* _Work task_
Tell me how many lines in the data below hold the string "will", and say nothing else.

☆ ☆ ☆

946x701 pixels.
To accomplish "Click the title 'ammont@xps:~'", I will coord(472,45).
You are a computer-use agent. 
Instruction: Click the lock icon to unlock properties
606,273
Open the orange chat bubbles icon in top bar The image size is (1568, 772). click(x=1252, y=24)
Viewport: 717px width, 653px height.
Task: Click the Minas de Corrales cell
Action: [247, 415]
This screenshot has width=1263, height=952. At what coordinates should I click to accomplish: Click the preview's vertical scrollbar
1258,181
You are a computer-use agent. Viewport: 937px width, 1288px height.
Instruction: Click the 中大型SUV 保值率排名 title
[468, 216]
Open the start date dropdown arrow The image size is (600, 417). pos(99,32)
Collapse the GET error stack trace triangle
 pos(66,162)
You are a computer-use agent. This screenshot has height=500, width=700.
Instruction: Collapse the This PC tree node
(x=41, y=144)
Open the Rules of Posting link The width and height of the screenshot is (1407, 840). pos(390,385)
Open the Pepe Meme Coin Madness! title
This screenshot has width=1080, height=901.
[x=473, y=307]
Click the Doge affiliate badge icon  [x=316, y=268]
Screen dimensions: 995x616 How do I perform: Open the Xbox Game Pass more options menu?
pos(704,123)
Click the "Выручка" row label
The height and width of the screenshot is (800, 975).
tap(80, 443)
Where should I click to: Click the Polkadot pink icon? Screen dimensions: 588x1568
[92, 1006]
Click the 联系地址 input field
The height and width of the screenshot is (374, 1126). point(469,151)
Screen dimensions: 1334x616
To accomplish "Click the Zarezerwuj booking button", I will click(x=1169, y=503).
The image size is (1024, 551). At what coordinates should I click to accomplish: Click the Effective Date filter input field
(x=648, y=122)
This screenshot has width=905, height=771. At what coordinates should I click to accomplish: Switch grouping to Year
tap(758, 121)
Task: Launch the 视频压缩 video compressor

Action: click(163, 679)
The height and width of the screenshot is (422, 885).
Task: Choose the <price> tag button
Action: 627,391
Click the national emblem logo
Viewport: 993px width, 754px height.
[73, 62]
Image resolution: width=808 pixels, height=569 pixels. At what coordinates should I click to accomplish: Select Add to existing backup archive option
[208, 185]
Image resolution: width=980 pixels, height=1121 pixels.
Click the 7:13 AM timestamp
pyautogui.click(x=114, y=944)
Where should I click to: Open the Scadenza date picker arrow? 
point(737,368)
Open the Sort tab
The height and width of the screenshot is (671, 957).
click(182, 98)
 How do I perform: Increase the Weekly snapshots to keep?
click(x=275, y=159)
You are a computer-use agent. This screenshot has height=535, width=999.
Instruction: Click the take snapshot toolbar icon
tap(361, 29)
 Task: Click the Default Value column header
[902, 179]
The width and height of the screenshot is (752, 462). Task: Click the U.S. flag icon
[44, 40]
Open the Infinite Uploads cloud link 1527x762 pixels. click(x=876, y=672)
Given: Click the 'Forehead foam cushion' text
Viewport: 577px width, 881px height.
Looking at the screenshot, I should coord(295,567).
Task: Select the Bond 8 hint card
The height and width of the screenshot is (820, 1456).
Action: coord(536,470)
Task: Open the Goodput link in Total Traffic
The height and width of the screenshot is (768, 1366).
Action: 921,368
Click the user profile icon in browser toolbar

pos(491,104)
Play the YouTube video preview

☆ ☆ ☆

* _Exercise result_
2